On Mother’s Day 2010, I made a colossal liar out of myself. Sitting in my Adirondack chair watching the lake “turn over” from another winter, I wasn’t the least bit remorseful, though. I’d come to find out there was an even better best possible gift for Mumma. Being right here with my family, happy and healthy, and staying here was all I ever needed and then some. Beginning with that one monumental weekend, I did not need to pack and head for “home” as soon as I got settled in. I was home—for good—a bona fide year-round Rangeley resident! Faith, family, determination, and a touch of insanity bought me my fairy tale. My life was consolidated, my pared-down possessions tucked snugly in my now-just-big-enough cabin. With home base and its newly-added upper stories peeking out of the birch boughs behind me, I faced the lake and let my head align with my heart. I could stay put now way past “camp closing” time, to see the big lake ice over again, to be there still for the next spring turning. “Priceless,” I said, and gave myself a big motherly hug.

This Mother’s Day weekend marks four years since my Big Move. Just before I pulled the plug on my old life (and my higher-speed Internet connection) and left New Hampshire for the last time, I posted the following thank-you note on Facebook:

I will be celebrating Mother’s Day in my “new” home by the lake, sending love to everyone who made the dream possible. To my three mothers….Mum, who gave me life and who shows me every day how love lives on in Spirit; to Prudy, my step-Mom, who helped me love myself as a grown woman while seeing the wonder in all things; and to Ruth, my Mother-in-Law, who taught me just in time, the healing power of unconditional love. To my beautiful, strong, funny, amazing daughters, Helen and Becky, who mother me back, but keep me young at heart and always eager for adventure. (Thank you for chosing me in this lifetime!) And, of course, to Tom, my husband and forever friend. Thank you for the courage to take this free fall, for the wisdom and common sense to bring our “craziness” into the realm of possibility, for keeping my feet on the ground and my head in the clouds, for laughing with me and loving me all ways, and for always  just being with me by our big, beautiful lake.

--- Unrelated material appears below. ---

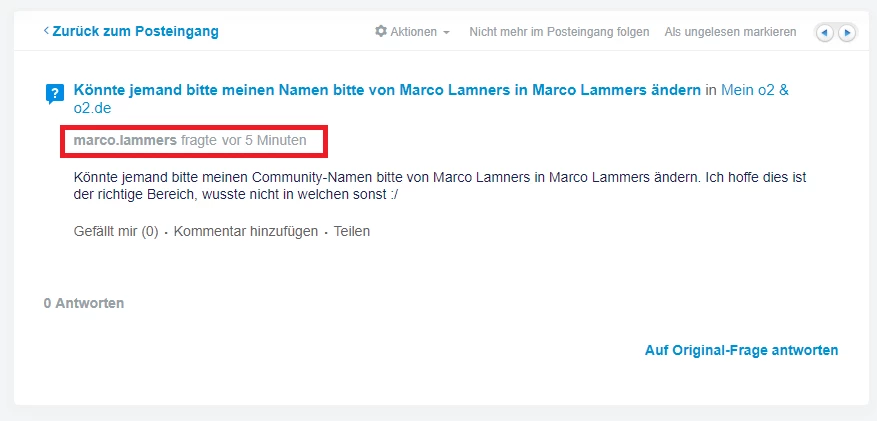The height and width of the screenshot is (421, 877).
Task: Click the question body text paragraph
Action: pos(440,186)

I’m still saying thanks every day since I wrote that. I thank my three mothers in Heaven for bringing me, collectively and in their own separate ways, to where I am today. I thank my daughters—for knowing I don’t need things because letting me scream like a 10-year-old with them on a mega-coaster or a whitewater raft is better than any trinket. I thank Tom, my best friend, for building this life around me and still wanting to share it with me, even through the long, cold Rangeley winters. I thank my girl friends, my soul sisters, who nurture me like mothers, and love me unconditionally for who I really am. I thank my work family, for enabling me continue my financial security out here in the woods, for helping me prove to myself and the rest of the traditional business world that earning money is just as much of a blessing as having the freedom and the enthusiasm to enjoy spending it. And, more than ever on this Mother’s Day, I thank myself, for just plain being—here and now—hugging myself in my camp chair, at peace with all that I have and have lost.

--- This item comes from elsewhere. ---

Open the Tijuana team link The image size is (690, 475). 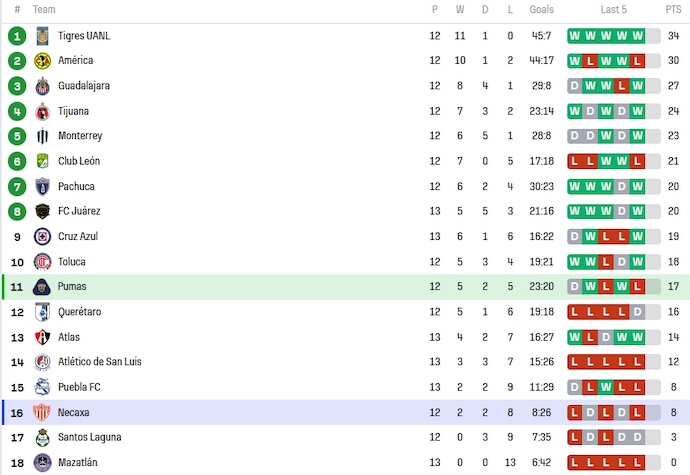tap(73, 111)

Forty years ago, I thought my joyful Mother’s Days were over. I’d proudly bought my mother a set of stoneware salt and pepper shakers with some of my $1.80-an-hour paycheck, even though she’d told me to save my money. “As long as you’re happy, I don’t really need things,” she said. “But thanks honey, they’re lovely.” Grinning, she set them in the dining room hutch for “special company.” Fortunately (and unfortunately) I had no way of knowing that was to be our last Mother’s Day. I was 17, madly in love with Tom, getting ready to graduate high school and head into my “best summer ever.” Mum died suddenly a couple months later, leaving me to stare angrily at the salt and pepper shakers and all the nick-knack gifts I’d given her that seemed so hollow. Happy? If happiness was what she really wanted for me, from me, how come she’d just taken all hope of it away with her forever?

But neither did I know then that mother-daughter chats wouldn’t stop, that the wisdom and support would come to find a different, more powerful, communication channel. I didn’t know then that, today, I’d be so relaxed in my camp chair, a mother of two grown women myself, surrounded by what I choose to bring into focus, nurtured by laughter and love that never dies. Happy. Blessed. Rooted in Rangeley—with a huge stack of coupons to the Pine Tree Frosty yet to be cashed.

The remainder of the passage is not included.